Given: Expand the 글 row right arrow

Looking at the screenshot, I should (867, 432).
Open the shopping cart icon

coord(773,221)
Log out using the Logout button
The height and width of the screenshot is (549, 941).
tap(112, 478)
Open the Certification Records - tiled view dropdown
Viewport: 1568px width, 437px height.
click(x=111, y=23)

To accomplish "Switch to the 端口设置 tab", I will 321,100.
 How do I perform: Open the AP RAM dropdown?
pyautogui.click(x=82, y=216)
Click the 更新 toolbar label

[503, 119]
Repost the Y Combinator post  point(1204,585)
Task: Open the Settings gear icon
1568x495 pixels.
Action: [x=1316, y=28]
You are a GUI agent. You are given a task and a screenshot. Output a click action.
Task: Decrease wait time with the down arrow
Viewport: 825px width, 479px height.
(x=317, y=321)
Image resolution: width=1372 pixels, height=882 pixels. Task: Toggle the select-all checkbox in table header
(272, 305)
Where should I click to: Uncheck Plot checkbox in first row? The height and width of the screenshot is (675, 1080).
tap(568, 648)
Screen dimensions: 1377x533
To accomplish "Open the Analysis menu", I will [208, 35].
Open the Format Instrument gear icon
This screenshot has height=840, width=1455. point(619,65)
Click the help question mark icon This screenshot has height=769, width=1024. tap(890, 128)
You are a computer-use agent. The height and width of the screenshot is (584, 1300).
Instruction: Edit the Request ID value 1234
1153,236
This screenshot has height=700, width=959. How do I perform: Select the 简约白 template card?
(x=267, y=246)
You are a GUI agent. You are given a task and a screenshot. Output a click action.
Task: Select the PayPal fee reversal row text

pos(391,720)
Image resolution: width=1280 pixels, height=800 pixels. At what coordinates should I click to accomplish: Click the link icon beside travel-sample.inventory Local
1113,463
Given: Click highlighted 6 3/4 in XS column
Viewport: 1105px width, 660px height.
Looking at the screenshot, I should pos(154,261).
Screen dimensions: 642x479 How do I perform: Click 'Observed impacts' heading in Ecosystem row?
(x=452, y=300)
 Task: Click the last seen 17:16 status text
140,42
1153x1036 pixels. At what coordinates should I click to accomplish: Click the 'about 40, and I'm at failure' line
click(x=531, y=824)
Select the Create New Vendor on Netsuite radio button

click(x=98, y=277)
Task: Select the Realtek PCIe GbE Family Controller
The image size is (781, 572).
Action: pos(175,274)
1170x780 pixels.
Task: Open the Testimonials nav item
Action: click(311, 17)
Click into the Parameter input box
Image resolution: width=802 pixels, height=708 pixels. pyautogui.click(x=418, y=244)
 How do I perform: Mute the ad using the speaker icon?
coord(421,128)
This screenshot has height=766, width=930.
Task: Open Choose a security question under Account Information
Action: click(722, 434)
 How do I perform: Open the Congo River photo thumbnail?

How to complete this task: The full set of entries has to be duplicated precisely.

Completed task:
Given: Expand the 글 row right arrow

Looking at the screenshot, I should (867, 432).
Open the shopping cart icon

coord(773,221)
Log out using the Logout button
The height and width of the screenshot is (549, 941).
tap(112, 478)
Open the Certification Records - tiled view dropdown
Viewport: 1568px width, 437px height.
click(x=111, y=23)

To accomplish "Switch to the 端口设置 tab", I will 321,100.
 How do I perform: Open the AP RAM dropdown?
pyautogui.click(x=82, y=216)
Click the 更新 toolbar label

[503, 119]
Repost the Y Combinator post  point(1204,585)
Task: Open the Settings gear icon
1568x495 pixels.
Action: [x=1316, y=28]
You are a GUI agent. You are given a task and a screenshot. Output a click action.
Task: Decrease wait time with the down arrow
Viewport: 825px width, 479px height.
(x=317, y=321)
Image resolution: width=1372 pixels, height=882 pixels. Task: Toggle the select-all checkbox in table header
(272, 305)
Where should I click to: Uncheck Plot checkbox in first row? The height and width of the screenshot is (675, 1080).
tap(568, 648)
Screen dimensions: 1377x533
To accomplish "Open the Analysis menu", I will [208, 35].
Open the Format Instrument gear icon
This screenshot has height=840, width=1455. point(619,65)
Click the help question mark icon This screenshot has height=769, width=1024. tap(890, 128)
You are a computer-use agent. The height and width of the screenshot is (584, 1300).
Instruction: Edit the Request ID value 1234
1153,236
This screenshot has height=700, width=959. How do I perform: Select the 简约白 template card?
(x=267, y=246)
You are a GUI agent. You are given a task and a screenshot. Output a click action.
Task: Select the PayPal fee reversal row text

pos(391,720)
Image resolution: width=1280 pixels, height=800 pixels. At what coordinates should I click to accomplish: Click the link icon beside travel-sample.inventory Local
1113,463
Given: Click highlighted 6 3/4 in XS column
Viewport: 1105px width, 660px height.
Looking at the screenshot, I should pos(154,261).
Screen dimensions: 642x479 How do I perform: Click 'Observed impacts' heading in Ecosystem row?
(x=452, y=300)
 Task: Click the last seen 17:16 status text
140,42
1153x1036 pixels. At what coordinates should I click to accomplish: Click the 'about 40, and I'm at failure' line
click(x=531, y=824)
Select the Create New Vendor on Netsuite radio button

click(x=98, y=277)
Task: Select the Realtek PCIe GbE Family Controller
The image size is (781, 572).
Action: pos(175,274)
1170x780 pixels.
Task: Open the Testimonials nav item
Action: click(311, 17)
Click into the Parameter input box
Image resolution: width=802 pixels, height=708 pixels. pyautogui.click(x=418, y=244)
 How do I perform: Mute the ad using the speaker icon?
coord(421,128)
This screenshot has height=766, width=930.
Task: Open Choose a security question under Account Information
Action: click(722, 434)
 How do I perform: Open the Congo River photo thumbnail?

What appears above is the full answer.